International Mother Language Day and Festival honours Bangladesh’s Mother Language
The Bangladeshi community in Windsor welcomed a presentation of flags from 16 different countries as it celebrated its first language festival on Feb. 23. The festival was preceded by the Bangladeshi flag being hoisted by Windsor Mayor Drew Dilkens on Thursday.
The flag hoisting ceremony recognizes International Mother Language Day, approved by the United Nations in 1999.
“This is a gift from Bangladesh to the rest of the world because the language movement started in Bangladesh in 1952 when people sacrificed their lives for their mother language,” said Fazle Baki, vice-president of the Bangladesh Canada Association of Windsor-Essex.
Bangladesh was formed in 1971 after it seceded from Pakistan. After a nine-months long war with Pakistan the new state drafted its constitution in 1972.
The International Mother Language Day and Festival also symbolizes survival of different languages, said Saiful Bhuiyan, president of Bangladesh Canada Association of Windsor-Essex.
“Every two weeks this planet loses one language, it is alarming,” said Bhuiyan. “We have to work for it just to survive our languages in the society and make this society beautiful.”
According to the United Nations,in 8,000 BC humans spoke around 20,000 dialects, but today the number has declined to just 6,500. Seven languages are currently on the brink of extinction. In Canada, at least one in 10 of the First Nations have lost their ability to converse in their mother tongue, according to Statistics Canada.
The language festival was also filled with dance performances and a variety of food and songs. The event had guest speakers such as Mitchel Fields, Dean of Odette School of Business, Claude Saizonou, president of the South Asian Center and African Community Organization, and many more.

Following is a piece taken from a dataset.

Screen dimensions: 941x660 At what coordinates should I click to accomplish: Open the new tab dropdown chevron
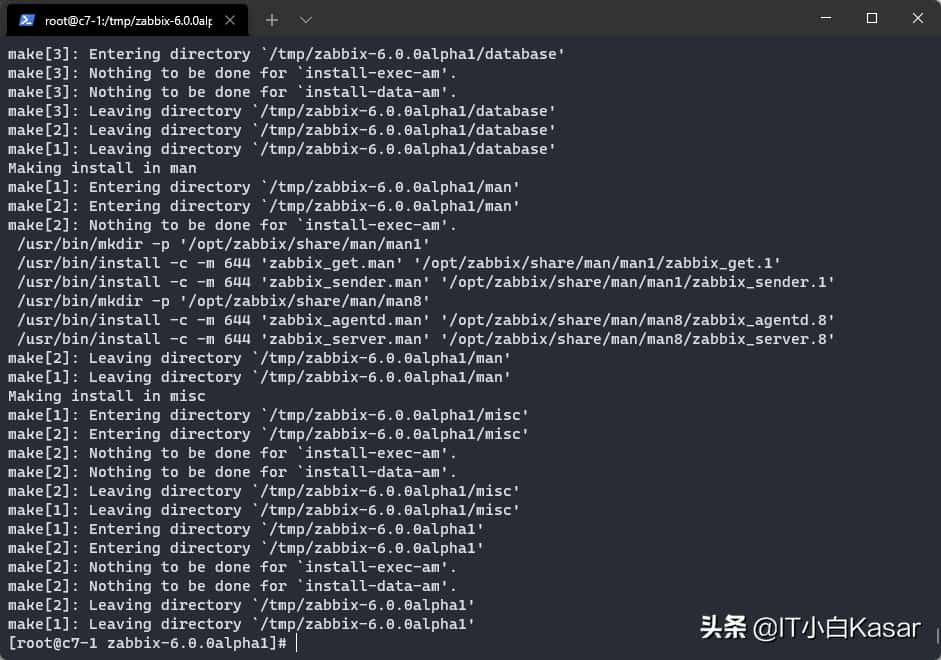pyautogui.click(x=306, y=19)
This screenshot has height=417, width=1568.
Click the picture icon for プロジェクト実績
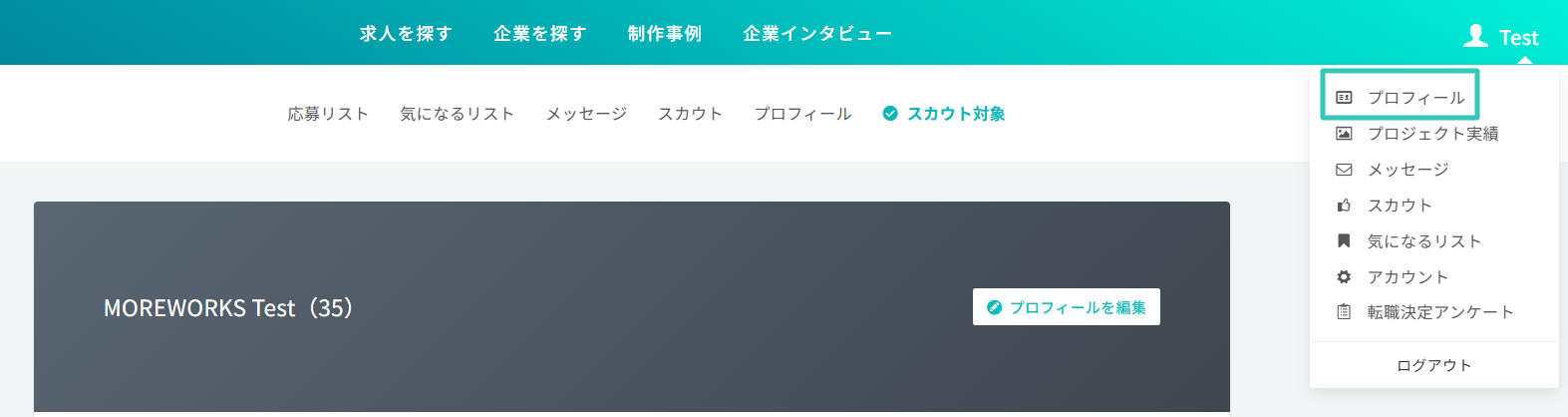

“I think the celebration of language is so important. It’s important because Canada is such a multicultural society and I don’t think we should ever forget our roots and our mother languages. Probably everybody in this country spoke a different language at one time or another,” said Fields.
According to Bhuiyan, a monument which they have been fundraising to build in Windsor to promote language and culture will go up this summer across from Caesars Windsor, once the City approves it.